The k-NN algorithm all by itself is very simple, and can be used on vectors of any dimensionality to classify them. Let me write it down here for the sake of answer completeness:
- store all your vectors from the training set
- store the class of each vector together with them
- when a new, unclassified, vector arrives, compare it to all the vectors from the training set
- select the $k$ neighbours that have the smallest distance to the new neighbour
- the class assigned to the new vector is the most common class among those $k$ closest vectors
Now, that said, the value of $k$ you choose depends greatly on the size of your training set. E.g. if you have a training set of size $100$, and set $k=100$, the result will always be the same, equal to the most frequent class in your training set. If you set $k=1$, the new vector will be classified as the geometrically closest vector (Euclidean distance) every time.
If you're just supposed to present the results for different $k$ for the sake of discussion and learning, I suggest you start from $k=1$ and test for all the $k$'s sequentially: it will make a nice graph and a nice analysis. Maybe you can skip the even values of $k$ (for $k=2$, if you get two different classes as the closest, you're unable to make a decision).

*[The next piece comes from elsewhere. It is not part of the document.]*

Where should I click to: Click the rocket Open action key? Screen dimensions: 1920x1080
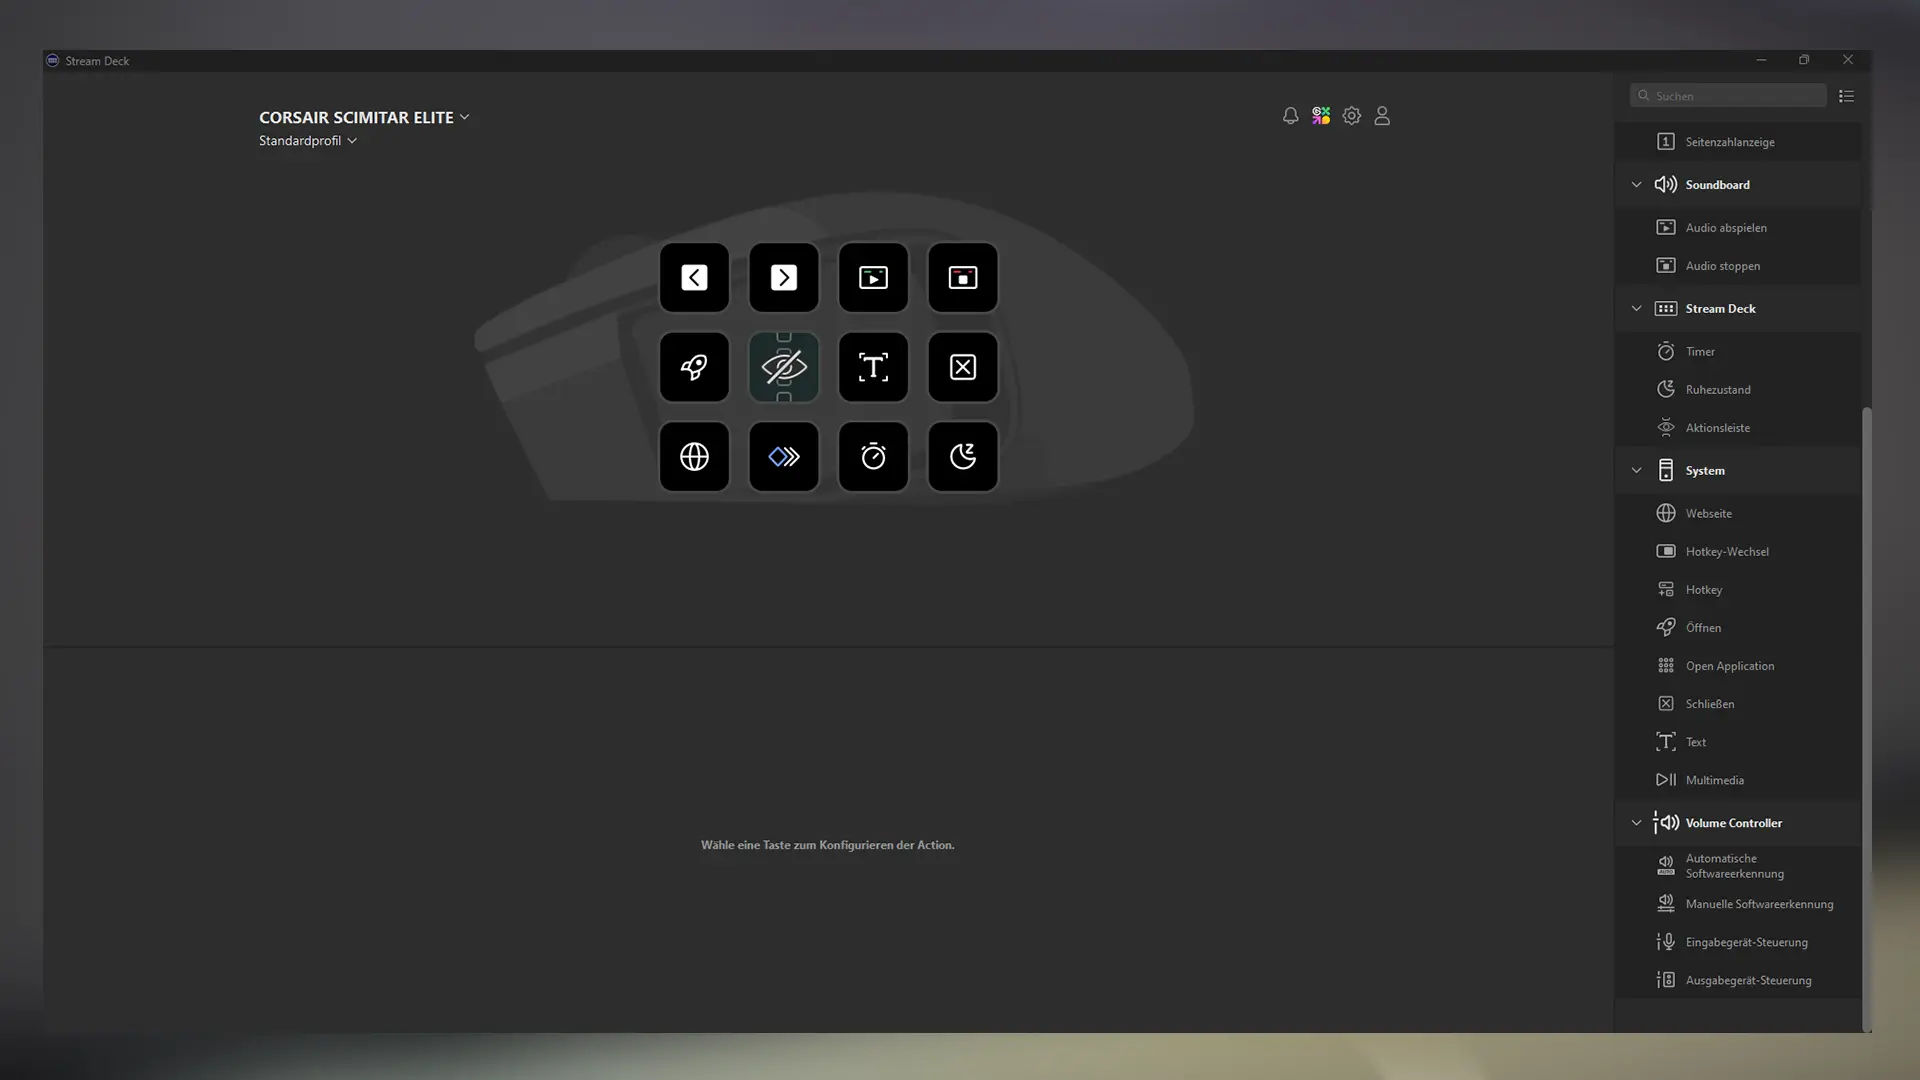coord(694,367)
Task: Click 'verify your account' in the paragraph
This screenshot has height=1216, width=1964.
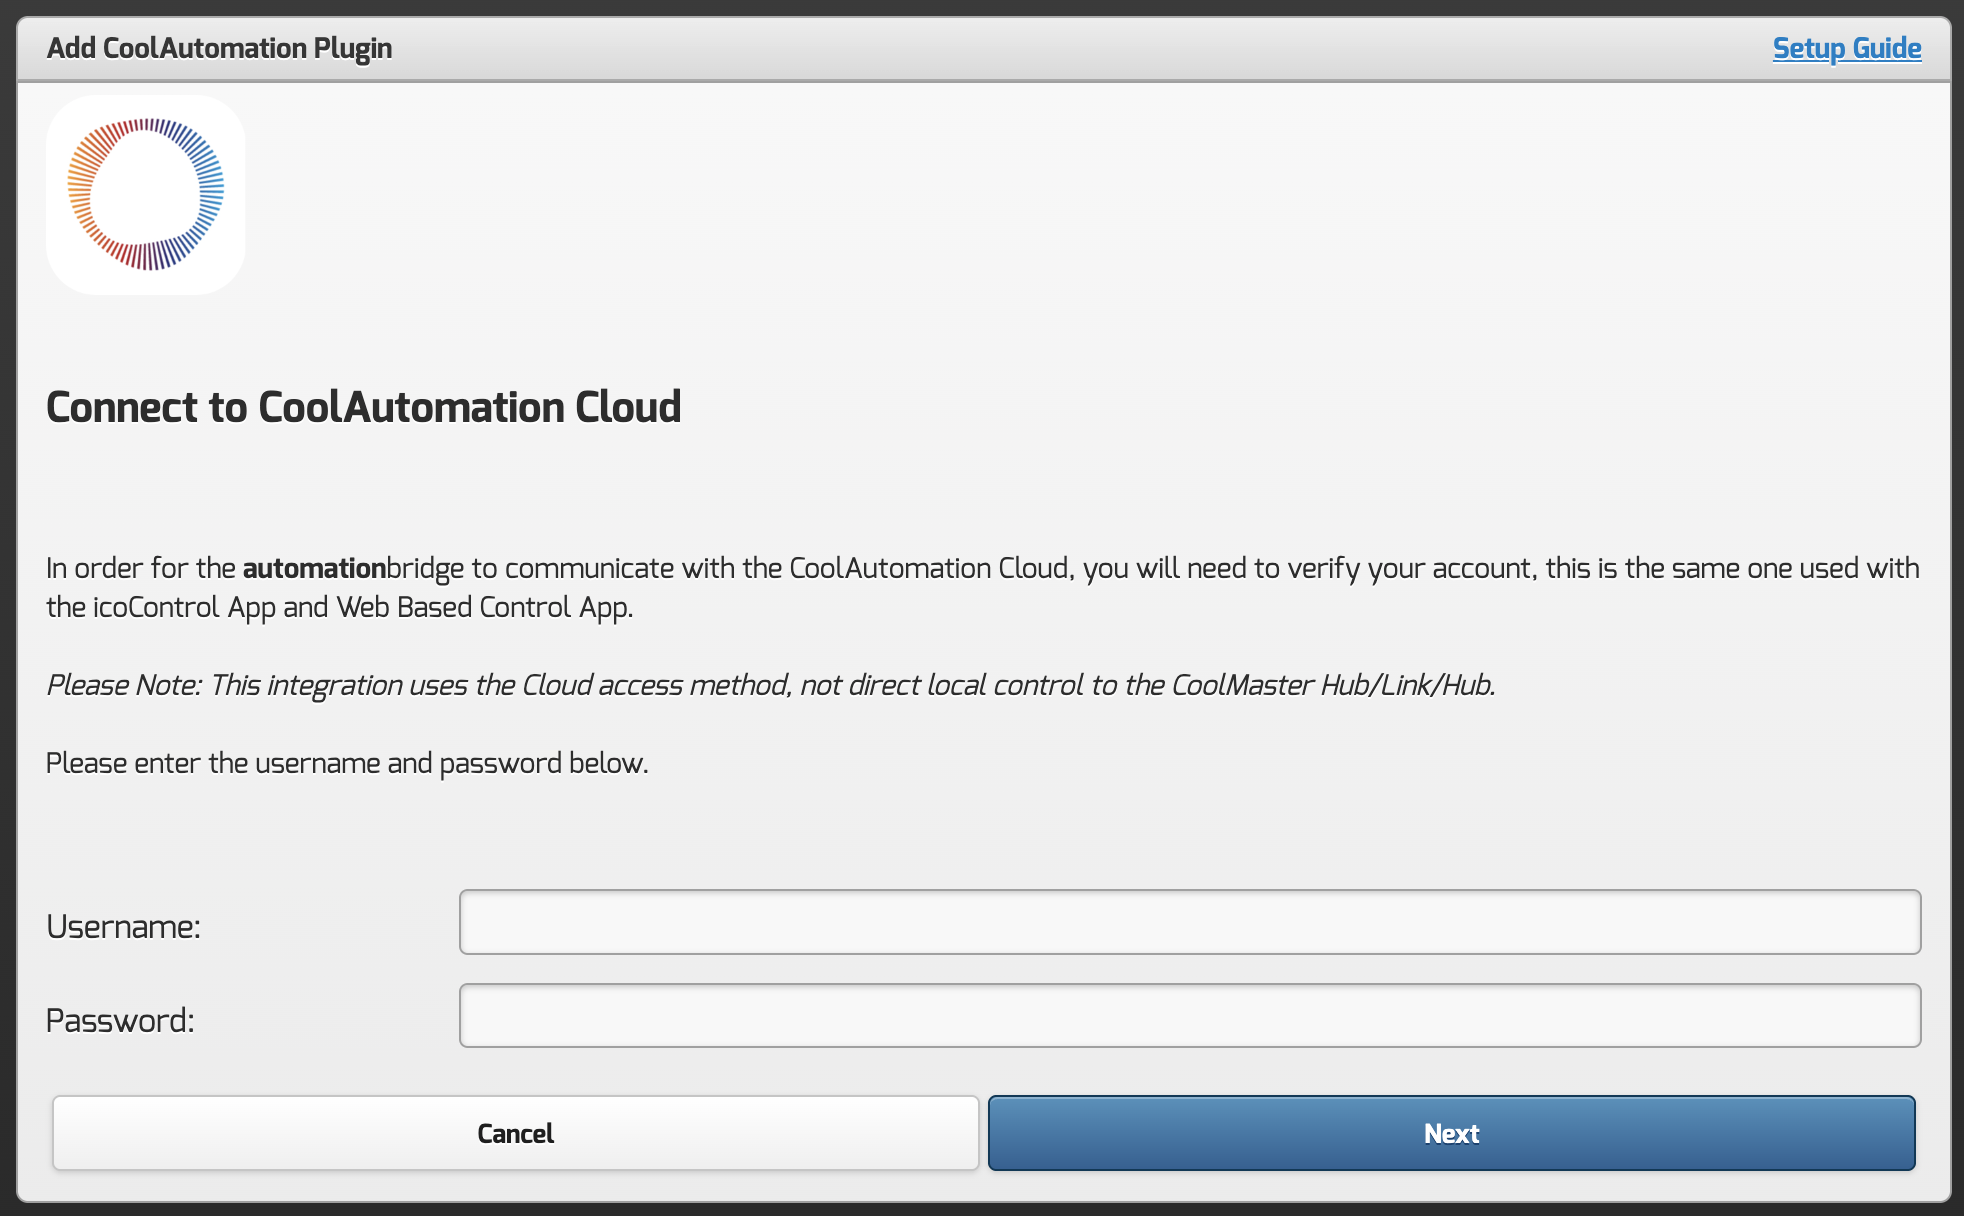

What's really important is how are you going to shape your descriptor vectors. Each component in your descriptor vector is a feature you describe numerically which should be able to help you make a decision. You also have the curse of dimensionality to worry about: more components your vector has, slower the decision making process is.
You have two approaches here:
- Decide carefully on features that are confirmed to be good at the task (do some research), and limit yourself to a certain number.
- Work with features you think would be good, but don't worry too much about how good they are. Then, when you have a big number of features, use a method like Principal Component Analysis (PCA) or Fisher's linear discriminant (FLD) to reduce the dimensionality of your descriptor vectors before the k-NN
Lastly, let me give you some ideas about features you might want to use to form your feature vectors. I'm not guaranteeing for any of them, I'm just writing ideas off the top of my head:
Down-sample (shrink) your sample images to $3 \times 3$ or $3 \times 4$ pixel black and white images, and take the 0/1 values of all the 9 or 12 pixels as features. You might want to do a morphological thining or get the skeleton of the pen stroke before you shrink your images.
Instead of taking each pixel from a down-sampled image, you could take only the count of background/foreground pixels in each row and column in the downsampled image, making for a total of 6 or 7 non-binary features as opposed to 9 or 12 binary ones.
Count the number of holes in your (binarized) image. By "hole", I mean a connected component of background pixels not connected to the image border.
Take a simple measure such as describing the elongation of the object, e.g. the horizontal distance between two horizontally furthest pixels divided by the vertical distance between two vertically furthest pixels.
Use the Hu set of invariant image moments (wikipedia, article) It's very old work, but I've used them while making a letter-recognition project during my studies, and for simple uses such as this they can still be helpfull.